We don't discuss Bayesian estimation of ARIMA processes in this course.
### Spectral Density of ARMA Processes
\index{ARMA process!spectral density}
For a given **AR($p$)** process with AR coefficients $\phi_1, \dots, \phi_p$ and variance $v$, we can obtain its **spectral density** as
$$
f(\omega) = \frac{v}{2\pi \|\Phi(e^{-i\omega})\|^2} = \frac{v}{2\pi \|1 - \phi_1 e^{-i\omega} - \ldots - \phi_p e^{-ip\omega}\|^2},
$$ {#eq-ar-spectral-density}
with $\omega$ a frequency in $(0, \pi)$.
The spectral density provides a frequency-domain representation of the process that is appealing because of its interpretability.

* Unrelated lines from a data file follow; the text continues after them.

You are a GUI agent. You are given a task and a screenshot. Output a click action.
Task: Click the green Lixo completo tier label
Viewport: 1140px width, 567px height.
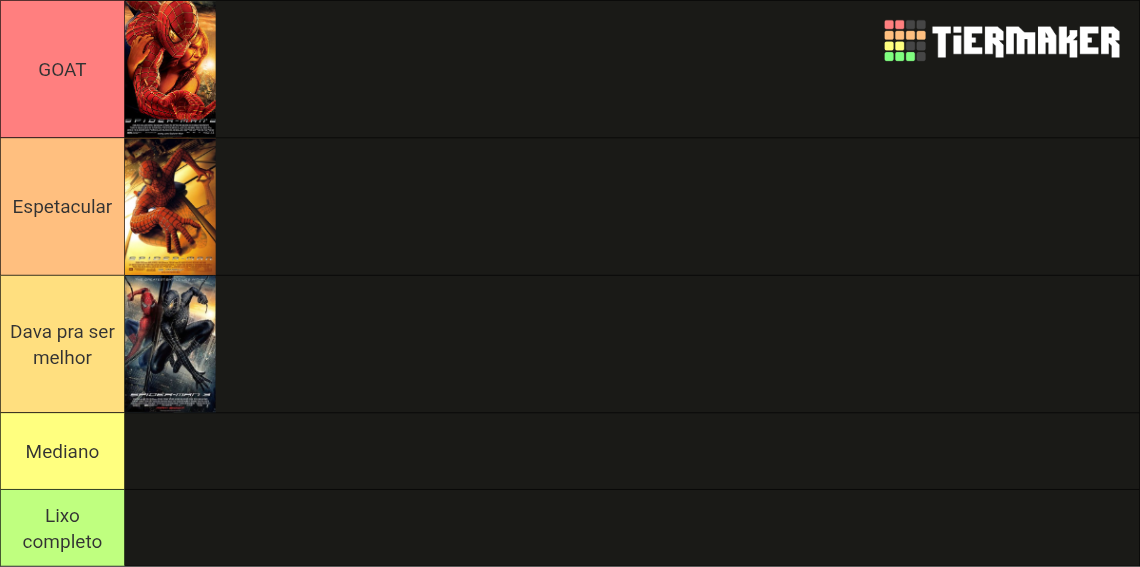(x=63, y=528)
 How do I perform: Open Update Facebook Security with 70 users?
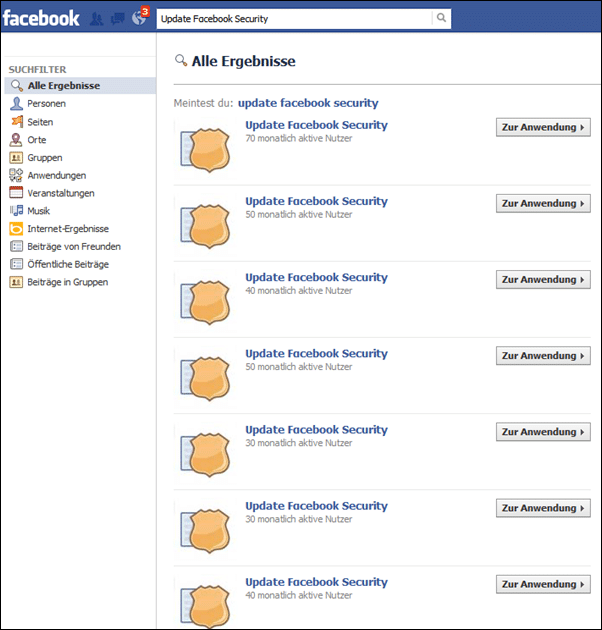pos(317,125)
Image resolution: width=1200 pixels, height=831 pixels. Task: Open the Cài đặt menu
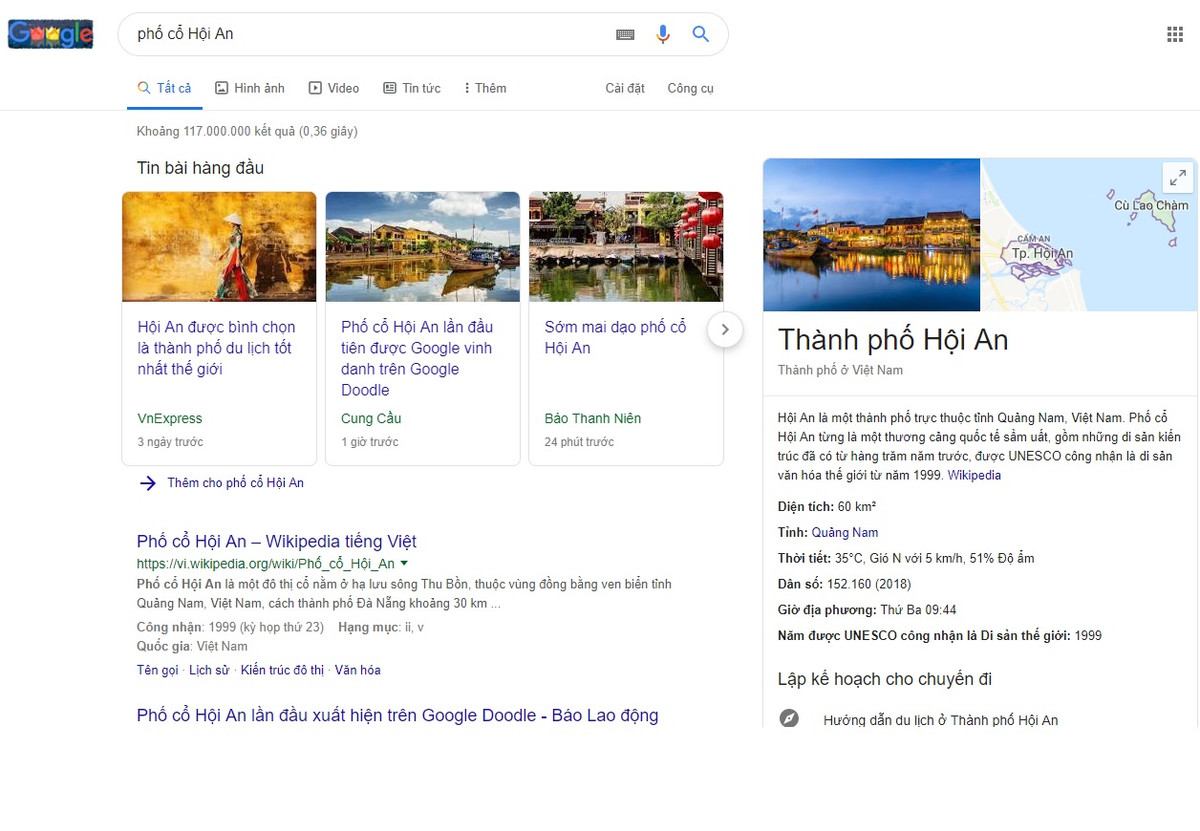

For instance, an **AR(2)** process that has one pair of complex-valued reciprocal roots with modulus 0.7 and a period of $\lambda = 12$, will show a mode in the spectral density located at a frequency of $2\pi/12$. If we keep the period of the process at the same value of 12 but increase its modulus to 0.95, the spectral density will continue to show a mode at $2\pi/12$, but the value of $f(2\pi/12)$ will be higher, indicating a more persistent *quasi-periodic* behavior.
Similarly, we can obtain the spectral density of an ARMA process with AR characteristic polynomial $\Phi(u) = 1 - \phi_1 u - \ldots - \phi_p u^p$ and MA characteristic polynomial $\Theta(u) = 1 + \theta_1 u + \ldots + \theta_q u^q$, and variance $v$ as
$$
f(\omega) = \frac{v}{2\pi} \frac{\|\Theta(e^{-i\omega})\|^2}{\|\Phi(e^{-i\omega}) \|^2}.
$$ {#eq-arma-spectral-density}
Note that if we have posterior estimates or posterior samples of the AR/ARMA coefficients and the variance $v$, we can obtain samples from the spectral density of AR/ARMA processes using the equations above.